“It is not enough that people have freedom of speech; they must also have mechanisms for meaningfully expressing and debating it. Public arts funding is deeply valuable because it encourages societies to be diverse, intellectually alive, inquisitive and realistic. It furthers the discourse societies need to fully express their communal and national identity and place it in the rest of the world. It furthers our ability to heal and help. It furthers our well-being, freedom of expression, and pursuit of happiness. Public arts funding represents the deepest American ideals.”
-William Osbourne, A Personal Commentary on American and European Cultural Funding
Prevailing free market economic theory as applied to cultural institutions dictates that the market should choose what succeeds and what fails – this idea is manifested in comments surrounding funding for PBS in the recent presidential debates, during which Mitt Romney, the Republican nominee for president, implied that PBS should find a way to pay for itself. The problem with a culture that is completely dictated by the marketplace, particularly as that marketplace manifests itself in the US, is that it severely limits freedom of expression and will often reward ubiquity over quality. The marketplace does not, for the most part, reward cultural innovation; this is evidenced by the fact that major cultural institutions who are struggling to stay afloat often resort to re-presenting the same works again and again, rarely premiering new works by living artists. In the music world it is Beethoven and Mozart (sometimes we are enticed to come hear rarely played works by these composers, but it is always these composers), in the ballet world it is Swan Lake and the Nutcracker, in the theater world it is Shakespeare or one of a long list of Broadway musicals.

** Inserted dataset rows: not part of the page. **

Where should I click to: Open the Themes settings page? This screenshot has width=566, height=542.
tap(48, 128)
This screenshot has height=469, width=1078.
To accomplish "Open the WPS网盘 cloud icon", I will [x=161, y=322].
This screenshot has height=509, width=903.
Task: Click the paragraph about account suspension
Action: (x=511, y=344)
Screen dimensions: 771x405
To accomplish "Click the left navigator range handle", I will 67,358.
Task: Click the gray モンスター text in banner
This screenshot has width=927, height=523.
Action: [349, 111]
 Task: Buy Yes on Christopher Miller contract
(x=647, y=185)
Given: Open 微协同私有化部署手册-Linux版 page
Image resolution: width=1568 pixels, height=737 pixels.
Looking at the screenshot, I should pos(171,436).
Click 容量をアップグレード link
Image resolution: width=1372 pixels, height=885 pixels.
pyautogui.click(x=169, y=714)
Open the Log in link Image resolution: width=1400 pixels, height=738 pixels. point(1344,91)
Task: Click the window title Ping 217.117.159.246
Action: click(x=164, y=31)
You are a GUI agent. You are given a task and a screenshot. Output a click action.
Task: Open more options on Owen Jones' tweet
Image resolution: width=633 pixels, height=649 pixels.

The other problem with a free market cultural model is that commercial art often becomes cost-prohibitive; concert tickets for popular music artists and Broadway tickets (two financial models that are arguably sustainable) start at $80 or more with fees. For the vast majority of people these prices are prohibitive. The prevailing belief in the cultural sector (with some glaring exceptions) is that art should be democratic, by which it is meant that art should be available and accessible to all.
What has come about in the United States is a model where the arts are primarily funded by philanthropic minded individuals, and secondarily by an ever decreasing pool of federal grant money. Arts organizations find themselves spending as much or more time cultivating donors and pursuing grant money as they do developing programming and supporting artists. Individual artists are in an even more dire situation since there is very little funding available for them.
So artists are frustrated, and justifiably so. At every turn they are met by a rising cost of living and decreased support for the work that they do. Choreographers find themselves unable to pay their dancers, designers, and collaborators, dancers are unable to find paying jobs, and consequently both find themselves spending less time in the studio developing work and more time at unrelated jobs that pay their bills. Instead of cultivating globally respected artists we are discouraging cultural innovation.
So what can we do about it? Because we can do something about it. We are lucky enough to live in a democracy and as long as we have the capability to educate ourselves, as long as we can pick up a phone and ask our representatives to make this part of the legislative dialogue, and as long as we can get ourselves to a voting booth we can affect change. Every two years Americans for the Arts produces a Congressional Report Card in which they rate Congressional representatives based on their voting record on arts related issues. It is telling that the only voting on arts related legislation since 2008 were two bills proposing cuts to the NEA budget. The arts are also notably absent from all presidential platforms (including the Green, Libertarian, Justice, and Constitution parties’ candidates), but you can find a comparison of the two major candidates’ positions on arts and culture thanks to The Chronicle of Philanthropy.
Voting is important, yes. Being an educated voter is equally, if not more important. But we must also remember that our voices extend beyond the voting booth. If your representative has a poor record on arts related legislation, call them and tell them that it makes a difference to you how they vote on issues pertaining to the arts (you can find your representative and how to contact them at www.contactingthecongress.org). The arts will not enter the conversation until we make the arts part of the conversation.
This is a call to action. This is a beacon of hope. We can do this, but we must do it together. We must be courageous, we must be vigilant, and we must be relentless advocates. But above all we must believe in what we do and why we do it. We must not lose faith in ourselves or in the work that we are perpetually struggling to create. And above all we must not lose faith in our resounding capacity to create change in the world.